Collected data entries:
=-=-=
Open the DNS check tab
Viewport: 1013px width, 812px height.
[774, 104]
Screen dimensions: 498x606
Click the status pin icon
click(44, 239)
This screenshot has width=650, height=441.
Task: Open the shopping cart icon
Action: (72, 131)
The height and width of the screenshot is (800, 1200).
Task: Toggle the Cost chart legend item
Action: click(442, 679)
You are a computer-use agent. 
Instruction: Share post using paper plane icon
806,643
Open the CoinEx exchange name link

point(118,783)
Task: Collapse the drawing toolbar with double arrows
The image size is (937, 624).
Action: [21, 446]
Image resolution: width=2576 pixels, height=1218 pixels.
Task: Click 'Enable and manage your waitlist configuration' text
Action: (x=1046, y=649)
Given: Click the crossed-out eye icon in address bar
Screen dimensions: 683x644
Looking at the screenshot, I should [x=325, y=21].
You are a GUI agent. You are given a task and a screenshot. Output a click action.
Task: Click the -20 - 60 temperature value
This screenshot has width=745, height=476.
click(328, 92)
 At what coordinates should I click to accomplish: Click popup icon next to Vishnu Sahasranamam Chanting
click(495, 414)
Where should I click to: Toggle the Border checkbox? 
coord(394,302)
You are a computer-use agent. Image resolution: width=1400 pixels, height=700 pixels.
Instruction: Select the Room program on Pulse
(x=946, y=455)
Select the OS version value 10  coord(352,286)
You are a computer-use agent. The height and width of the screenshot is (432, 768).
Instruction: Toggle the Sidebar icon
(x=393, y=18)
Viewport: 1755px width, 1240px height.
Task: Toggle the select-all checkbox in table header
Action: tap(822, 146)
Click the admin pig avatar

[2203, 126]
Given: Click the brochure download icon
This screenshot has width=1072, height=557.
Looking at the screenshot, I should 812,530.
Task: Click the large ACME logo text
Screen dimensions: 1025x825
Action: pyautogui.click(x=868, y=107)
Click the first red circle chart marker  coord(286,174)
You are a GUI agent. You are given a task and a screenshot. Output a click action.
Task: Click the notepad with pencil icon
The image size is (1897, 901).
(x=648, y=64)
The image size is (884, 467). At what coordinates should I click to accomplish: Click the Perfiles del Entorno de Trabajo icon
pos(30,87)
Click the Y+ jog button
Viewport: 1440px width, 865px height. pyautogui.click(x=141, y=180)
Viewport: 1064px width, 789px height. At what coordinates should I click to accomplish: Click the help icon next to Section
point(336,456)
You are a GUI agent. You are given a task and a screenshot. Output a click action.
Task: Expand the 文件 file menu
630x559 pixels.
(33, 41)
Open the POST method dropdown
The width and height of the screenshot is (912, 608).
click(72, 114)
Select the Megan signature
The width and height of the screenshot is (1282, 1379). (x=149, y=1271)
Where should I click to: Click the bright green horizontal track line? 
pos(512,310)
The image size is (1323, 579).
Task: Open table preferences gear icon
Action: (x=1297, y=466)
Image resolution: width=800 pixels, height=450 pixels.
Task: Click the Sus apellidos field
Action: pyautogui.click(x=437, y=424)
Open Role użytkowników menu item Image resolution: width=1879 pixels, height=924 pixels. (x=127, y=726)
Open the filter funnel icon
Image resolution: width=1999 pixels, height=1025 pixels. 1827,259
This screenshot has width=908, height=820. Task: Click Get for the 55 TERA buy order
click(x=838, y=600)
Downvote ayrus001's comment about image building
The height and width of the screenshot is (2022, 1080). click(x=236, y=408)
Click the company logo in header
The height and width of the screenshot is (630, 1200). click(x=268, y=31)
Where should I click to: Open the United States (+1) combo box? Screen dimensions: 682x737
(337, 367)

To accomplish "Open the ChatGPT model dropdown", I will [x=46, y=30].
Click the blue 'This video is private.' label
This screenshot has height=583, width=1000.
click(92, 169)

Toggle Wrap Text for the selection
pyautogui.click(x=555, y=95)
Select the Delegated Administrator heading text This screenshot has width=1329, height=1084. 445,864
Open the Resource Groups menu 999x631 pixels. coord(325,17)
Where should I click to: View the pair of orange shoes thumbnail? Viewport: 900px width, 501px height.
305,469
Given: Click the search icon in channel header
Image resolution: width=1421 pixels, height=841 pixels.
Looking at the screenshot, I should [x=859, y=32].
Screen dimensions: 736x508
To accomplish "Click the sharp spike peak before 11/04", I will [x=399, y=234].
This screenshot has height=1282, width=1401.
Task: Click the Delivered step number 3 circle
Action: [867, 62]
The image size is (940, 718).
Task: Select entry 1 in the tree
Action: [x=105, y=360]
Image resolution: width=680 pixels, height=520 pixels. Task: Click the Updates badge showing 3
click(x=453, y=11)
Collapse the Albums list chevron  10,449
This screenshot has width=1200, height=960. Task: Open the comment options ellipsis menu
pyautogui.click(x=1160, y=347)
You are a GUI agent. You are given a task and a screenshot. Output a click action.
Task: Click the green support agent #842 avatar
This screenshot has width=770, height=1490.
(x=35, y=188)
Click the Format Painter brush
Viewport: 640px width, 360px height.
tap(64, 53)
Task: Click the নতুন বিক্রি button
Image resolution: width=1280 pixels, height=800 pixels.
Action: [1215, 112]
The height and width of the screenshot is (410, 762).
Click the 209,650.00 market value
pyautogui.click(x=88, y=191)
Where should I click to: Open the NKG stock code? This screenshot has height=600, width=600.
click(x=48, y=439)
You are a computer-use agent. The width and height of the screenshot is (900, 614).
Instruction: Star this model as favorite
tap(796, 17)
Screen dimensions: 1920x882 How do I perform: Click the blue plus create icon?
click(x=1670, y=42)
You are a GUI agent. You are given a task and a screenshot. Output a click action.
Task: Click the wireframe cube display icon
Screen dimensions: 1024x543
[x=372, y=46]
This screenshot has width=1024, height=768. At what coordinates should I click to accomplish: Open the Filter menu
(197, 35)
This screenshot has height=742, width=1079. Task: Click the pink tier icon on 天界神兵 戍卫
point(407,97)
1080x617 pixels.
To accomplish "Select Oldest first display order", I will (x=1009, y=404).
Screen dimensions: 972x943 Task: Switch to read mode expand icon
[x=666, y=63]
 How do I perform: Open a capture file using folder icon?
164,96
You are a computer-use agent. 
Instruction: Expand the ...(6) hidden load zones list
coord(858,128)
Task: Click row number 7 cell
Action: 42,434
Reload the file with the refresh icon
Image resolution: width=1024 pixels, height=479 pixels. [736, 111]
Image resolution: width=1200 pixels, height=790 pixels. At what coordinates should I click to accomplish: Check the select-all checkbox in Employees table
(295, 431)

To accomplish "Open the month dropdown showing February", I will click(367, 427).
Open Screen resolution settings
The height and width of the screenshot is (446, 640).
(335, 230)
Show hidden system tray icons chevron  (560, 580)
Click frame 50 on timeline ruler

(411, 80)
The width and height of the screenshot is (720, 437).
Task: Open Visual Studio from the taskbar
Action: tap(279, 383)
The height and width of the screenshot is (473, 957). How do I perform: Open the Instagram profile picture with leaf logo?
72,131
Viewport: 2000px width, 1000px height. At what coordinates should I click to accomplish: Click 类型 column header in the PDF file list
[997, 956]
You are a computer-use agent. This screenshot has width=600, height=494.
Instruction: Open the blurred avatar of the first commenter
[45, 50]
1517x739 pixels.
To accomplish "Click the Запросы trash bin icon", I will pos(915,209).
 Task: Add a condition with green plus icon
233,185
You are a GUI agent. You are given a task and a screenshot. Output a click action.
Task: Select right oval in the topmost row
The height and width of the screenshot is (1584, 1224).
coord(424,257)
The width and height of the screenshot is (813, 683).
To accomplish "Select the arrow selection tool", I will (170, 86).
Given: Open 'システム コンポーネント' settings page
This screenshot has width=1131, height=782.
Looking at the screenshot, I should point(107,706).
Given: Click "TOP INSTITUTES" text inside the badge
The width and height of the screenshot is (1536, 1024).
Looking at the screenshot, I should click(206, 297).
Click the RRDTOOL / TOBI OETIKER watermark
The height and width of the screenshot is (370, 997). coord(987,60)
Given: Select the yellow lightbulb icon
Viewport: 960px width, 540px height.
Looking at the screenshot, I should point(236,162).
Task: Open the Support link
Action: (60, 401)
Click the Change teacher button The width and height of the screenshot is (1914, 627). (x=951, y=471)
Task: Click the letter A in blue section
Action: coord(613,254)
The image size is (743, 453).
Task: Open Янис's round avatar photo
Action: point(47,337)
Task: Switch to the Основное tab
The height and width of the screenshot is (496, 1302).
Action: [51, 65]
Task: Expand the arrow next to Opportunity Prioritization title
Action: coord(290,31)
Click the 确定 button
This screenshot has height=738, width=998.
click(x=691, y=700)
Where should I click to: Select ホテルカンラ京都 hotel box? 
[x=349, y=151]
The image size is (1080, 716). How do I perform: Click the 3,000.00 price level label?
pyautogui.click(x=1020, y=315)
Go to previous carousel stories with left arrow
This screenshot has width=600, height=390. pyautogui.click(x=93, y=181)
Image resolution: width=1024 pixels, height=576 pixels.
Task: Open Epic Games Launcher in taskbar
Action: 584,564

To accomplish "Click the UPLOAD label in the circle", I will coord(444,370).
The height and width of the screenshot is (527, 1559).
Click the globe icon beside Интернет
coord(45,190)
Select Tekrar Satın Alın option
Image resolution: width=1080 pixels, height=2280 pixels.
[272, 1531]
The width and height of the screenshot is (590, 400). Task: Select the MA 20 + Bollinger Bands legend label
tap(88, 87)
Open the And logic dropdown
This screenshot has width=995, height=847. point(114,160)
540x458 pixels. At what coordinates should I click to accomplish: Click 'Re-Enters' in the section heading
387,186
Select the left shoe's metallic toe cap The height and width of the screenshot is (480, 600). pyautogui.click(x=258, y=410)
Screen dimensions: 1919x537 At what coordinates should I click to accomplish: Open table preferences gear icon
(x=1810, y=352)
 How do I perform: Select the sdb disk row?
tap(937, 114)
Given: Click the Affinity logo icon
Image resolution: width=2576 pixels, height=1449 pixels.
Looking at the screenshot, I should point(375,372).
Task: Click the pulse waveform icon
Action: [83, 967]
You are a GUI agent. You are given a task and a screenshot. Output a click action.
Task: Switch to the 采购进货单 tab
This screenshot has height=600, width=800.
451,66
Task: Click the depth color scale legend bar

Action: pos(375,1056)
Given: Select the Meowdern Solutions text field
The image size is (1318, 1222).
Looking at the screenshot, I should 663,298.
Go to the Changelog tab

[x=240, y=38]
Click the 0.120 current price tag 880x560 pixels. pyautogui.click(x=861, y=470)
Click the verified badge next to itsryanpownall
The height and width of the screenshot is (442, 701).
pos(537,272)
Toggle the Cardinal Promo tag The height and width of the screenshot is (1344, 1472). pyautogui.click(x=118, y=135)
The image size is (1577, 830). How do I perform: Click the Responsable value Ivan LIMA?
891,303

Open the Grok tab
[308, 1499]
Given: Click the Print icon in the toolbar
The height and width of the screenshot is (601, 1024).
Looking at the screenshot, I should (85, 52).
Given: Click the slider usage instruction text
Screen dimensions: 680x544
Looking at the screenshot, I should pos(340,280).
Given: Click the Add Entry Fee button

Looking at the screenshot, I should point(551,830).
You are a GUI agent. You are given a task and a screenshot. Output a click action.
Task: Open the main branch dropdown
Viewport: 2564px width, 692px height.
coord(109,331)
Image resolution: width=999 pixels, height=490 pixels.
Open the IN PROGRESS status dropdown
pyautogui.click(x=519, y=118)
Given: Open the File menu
=-=-=
_Try it_. Reading through the records above, report each line in which the string "computer" is found.

_Answer to the exercise_.
You are a computer-use agent. 
You are a computer-use agent. Image resolution: width=1400 pixels, height=700 pixels.
You are a computer-use agent. The height and width of the screenshot is (432, 768).
You are a computer-use agent. The width and height of the screenshot is (900, 614).
You are a computer-use agent. 
You are a computer-use agent. This screenshot has width=600, height=494.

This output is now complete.